Developing CSU's New Five-Year Strategic Plan (2013-18)
A Strategic Planning Commission was formed in the Spring of 2012 to review the University's current plan and develop a five-year plan to be implemented beginning FY 2013-14. The Commission reviewed the university's current plan and researched the current environment by analyzing data from several internal and external sources. The Committee then developed a SWOT analysis and sought input for the plan via a series of focus groups and surveys distributed to faculty, staff, alumni, and students. A strategic planning website offered additional opportunities for faculty and staff input.
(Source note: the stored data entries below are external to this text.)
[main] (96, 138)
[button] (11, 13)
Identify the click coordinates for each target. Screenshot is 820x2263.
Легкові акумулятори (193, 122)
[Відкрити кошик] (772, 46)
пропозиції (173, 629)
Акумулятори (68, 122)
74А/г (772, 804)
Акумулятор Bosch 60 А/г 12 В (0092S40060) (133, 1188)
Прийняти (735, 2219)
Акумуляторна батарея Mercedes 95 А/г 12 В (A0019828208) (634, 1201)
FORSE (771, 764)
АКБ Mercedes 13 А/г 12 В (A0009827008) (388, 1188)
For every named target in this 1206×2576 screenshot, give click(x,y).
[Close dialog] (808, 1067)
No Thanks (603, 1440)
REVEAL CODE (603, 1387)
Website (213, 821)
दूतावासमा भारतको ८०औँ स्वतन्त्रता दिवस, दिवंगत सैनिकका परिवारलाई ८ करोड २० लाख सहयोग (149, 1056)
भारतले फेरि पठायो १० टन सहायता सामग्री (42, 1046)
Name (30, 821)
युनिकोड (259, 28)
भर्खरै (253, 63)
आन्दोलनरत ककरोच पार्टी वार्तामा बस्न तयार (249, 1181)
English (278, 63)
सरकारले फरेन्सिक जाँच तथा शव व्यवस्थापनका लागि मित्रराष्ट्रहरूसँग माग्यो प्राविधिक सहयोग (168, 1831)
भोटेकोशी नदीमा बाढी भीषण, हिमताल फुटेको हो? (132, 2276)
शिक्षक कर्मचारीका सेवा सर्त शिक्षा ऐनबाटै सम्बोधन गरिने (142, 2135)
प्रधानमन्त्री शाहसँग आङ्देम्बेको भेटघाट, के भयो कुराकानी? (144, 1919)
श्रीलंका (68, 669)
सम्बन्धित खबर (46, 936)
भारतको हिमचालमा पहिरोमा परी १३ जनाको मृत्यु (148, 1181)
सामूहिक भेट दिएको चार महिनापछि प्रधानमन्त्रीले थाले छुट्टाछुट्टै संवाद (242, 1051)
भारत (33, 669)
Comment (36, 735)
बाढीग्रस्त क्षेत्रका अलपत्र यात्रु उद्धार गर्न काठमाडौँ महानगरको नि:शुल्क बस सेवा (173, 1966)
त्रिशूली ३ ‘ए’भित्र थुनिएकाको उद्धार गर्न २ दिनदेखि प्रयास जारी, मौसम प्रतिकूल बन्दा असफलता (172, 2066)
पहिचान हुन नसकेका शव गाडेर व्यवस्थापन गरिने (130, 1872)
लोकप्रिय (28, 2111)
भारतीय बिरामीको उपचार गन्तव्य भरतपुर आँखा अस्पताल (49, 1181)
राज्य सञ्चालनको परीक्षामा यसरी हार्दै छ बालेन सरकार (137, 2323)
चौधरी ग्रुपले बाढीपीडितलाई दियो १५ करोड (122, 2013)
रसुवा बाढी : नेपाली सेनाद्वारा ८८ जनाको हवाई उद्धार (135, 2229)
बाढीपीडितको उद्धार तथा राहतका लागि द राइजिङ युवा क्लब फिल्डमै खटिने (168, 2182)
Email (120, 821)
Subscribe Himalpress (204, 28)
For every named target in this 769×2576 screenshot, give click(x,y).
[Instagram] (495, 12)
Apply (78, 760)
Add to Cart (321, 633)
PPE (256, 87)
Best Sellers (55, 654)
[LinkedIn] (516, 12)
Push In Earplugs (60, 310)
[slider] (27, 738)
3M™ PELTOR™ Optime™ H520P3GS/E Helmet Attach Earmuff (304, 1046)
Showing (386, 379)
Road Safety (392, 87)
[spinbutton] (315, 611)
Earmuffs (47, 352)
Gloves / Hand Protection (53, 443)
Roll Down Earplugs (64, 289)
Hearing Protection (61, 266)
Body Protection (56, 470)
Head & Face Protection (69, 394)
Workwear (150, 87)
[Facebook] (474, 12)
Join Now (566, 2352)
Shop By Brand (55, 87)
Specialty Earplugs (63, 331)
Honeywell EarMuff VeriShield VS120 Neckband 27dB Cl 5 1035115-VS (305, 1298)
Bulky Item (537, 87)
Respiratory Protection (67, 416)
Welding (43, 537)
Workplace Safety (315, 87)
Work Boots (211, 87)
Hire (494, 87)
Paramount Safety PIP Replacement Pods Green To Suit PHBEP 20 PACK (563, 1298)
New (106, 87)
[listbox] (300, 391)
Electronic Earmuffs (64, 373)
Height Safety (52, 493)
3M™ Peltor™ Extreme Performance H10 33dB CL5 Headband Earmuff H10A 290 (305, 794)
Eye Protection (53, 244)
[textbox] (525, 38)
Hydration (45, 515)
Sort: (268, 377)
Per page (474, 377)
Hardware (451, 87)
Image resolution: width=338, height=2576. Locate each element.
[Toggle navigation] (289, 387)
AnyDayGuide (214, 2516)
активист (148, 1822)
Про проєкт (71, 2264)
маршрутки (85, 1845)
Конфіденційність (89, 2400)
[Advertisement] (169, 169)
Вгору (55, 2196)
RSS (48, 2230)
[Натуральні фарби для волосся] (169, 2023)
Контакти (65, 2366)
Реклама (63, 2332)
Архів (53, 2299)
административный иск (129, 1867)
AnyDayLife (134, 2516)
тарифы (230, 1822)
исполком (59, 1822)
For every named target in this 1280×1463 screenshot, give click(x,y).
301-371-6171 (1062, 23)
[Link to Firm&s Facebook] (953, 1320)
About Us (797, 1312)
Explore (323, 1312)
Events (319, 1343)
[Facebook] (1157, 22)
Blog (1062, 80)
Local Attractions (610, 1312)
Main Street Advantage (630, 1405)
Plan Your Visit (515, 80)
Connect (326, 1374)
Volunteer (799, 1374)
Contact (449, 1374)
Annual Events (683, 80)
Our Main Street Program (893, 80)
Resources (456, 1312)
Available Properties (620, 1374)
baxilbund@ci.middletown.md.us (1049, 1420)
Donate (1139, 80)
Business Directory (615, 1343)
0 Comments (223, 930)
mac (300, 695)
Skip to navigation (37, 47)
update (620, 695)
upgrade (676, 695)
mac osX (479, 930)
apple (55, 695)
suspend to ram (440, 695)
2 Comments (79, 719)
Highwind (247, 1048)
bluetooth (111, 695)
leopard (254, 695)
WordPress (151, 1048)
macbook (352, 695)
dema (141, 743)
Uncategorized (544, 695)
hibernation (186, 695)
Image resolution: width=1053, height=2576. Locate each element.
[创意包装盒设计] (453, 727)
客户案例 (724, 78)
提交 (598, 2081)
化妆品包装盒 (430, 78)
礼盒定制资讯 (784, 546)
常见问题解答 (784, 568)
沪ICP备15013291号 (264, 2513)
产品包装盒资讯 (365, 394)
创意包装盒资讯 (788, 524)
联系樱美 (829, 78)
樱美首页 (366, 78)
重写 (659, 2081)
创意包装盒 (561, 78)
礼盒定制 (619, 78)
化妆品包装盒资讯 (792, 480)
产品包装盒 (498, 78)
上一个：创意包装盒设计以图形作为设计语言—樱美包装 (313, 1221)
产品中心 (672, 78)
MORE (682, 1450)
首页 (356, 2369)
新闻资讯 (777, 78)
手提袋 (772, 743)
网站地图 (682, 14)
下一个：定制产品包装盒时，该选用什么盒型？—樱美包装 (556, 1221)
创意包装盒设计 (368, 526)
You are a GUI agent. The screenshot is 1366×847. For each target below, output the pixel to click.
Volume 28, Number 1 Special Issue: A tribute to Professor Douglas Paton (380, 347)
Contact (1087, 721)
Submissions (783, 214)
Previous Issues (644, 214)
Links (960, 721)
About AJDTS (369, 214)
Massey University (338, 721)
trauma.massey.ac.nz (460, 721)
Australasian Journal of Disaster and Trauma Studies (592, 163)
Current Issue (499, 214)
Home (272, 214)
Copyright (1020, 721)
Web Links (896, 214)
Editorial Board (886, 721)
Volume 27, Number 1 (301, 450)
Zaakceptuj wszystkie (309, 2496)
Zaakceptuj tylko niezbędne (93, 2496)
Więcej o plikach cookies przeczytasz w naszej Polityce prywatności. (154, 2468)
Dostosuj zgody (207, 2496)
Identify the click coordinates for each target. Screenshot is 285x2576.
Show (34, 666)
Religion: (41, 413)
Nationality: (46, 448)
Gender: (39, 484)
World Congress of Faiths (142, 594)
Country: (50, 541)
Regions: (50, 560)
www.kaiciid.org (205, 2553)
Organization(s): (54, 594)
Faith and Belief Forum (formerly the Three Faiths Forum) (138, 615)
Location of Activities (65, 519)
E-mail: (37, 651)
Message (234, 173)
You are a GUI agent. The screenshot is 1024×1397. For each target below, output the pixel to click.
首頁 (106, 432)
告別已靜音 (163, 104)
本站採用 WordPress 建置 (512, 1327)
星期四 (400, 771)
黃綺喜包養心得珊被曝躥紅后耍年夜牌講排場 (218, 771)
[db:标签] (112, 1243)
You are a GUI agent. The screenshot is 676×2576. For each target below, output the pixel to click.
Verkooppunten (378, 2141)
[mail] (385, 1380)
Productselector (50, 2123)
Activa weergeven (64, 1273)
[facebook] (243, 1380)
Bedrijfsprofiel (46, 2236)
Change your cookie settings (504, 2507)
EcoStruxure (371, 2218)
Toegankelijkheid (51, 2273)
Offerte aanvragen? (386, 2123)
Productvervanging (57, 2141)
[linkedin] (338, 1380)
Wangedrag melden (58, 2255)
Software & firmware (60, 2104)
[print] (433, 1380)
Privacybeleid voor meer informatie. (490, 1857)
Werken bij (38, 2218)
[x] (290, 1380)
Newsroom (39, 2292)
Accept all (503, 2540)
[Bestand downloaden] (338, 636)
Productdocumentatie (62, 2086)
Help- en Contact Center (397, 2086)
Based on the research conducted by the Commission, CSU's primary strengths were determined to be its location, its comparative value, its focus on teaching excellence, experiential learning opportunities (such as the Study Abroad, Servant Leadership, and UTeach programs), cultural enrichment opportunities (to include two campuses and several outreach centers), and public-private partnerships ("town-gown" relations). CSU's important weaknesses identified by the SWOT analysis included low student retention/graduation rates and a lack of on-campus student engagement. The SWOT analysis also identified several opportunities and potential threats in the immediate environment, to include the growth in the use of technology in higher education, which has opened up new instructional formats (online courses) and has increased competition in the local area resulting in more educational options for students. With the decline in federal and state funding and the concurrent rise in college tuition in the last decade, the cost of higher education has become a major concern of the general population. It is clear that one of the main threats to higher education in the United States is the decline in its perceived value. To sustain organizational growth, the University will need to communicate its value in comparison to other universities across the country. Student success is a key factor in increasing the perceived value of an educational experience. Making improvements in the area of student success will not be easy and will require a strategic focus, substantial investments, and a significant effort.
Improving student success alone is not sufficient to move CSU forward. Moving the University forward will also require a focus on organizational stewardship and investments in areas that capitalize on emerging opportunities. Of course, our employees are key to the success of this plan, so we need to continue to focus on issues that impact faculty and staff satisfaction and retention. Additionally, successful stewardship strategies should include investments in sustainability programs that can reduce the University's long-term operating costs and lessen its impact on the environment.
The following strategic plan presents a two-pronged approach to accomplishing the University's vision. The first strategic direction focuses on improving student success by attracting more student scholars, engaging students both academically and socially, employing creative instruction, and fostering student well-being. This strategic focus confronts CSU's primary weaknesses, which threaten the core mission of the university. It is imperative to address student success first since it will have the biggest impact on the university's long-term vitality. The second strategic direction focuses on sustaining the University's growth by enhancing in-demand and innovative programs, improving faculty/staff retention, and advancing organizational stewardship. The second strategic focus builds upon CSU's strengths to enable the university to capitalize on new opportunities.
This plan incorporates goals and strategies recommended by the University's Facilities Planning Committee (hereafter called the "Sasaki Plan") and the University System of Georgia's "Complete College Georgia" Plan (hereafter "CCG"). Under each of the two strategic foci we have rank-ordered strategic priorities according to their importance to accomplishing the University's five-year vision. For assessment purposes, benchmark measures were developed for the strategies contained in this plan and are listed beginning on page 10 of this document.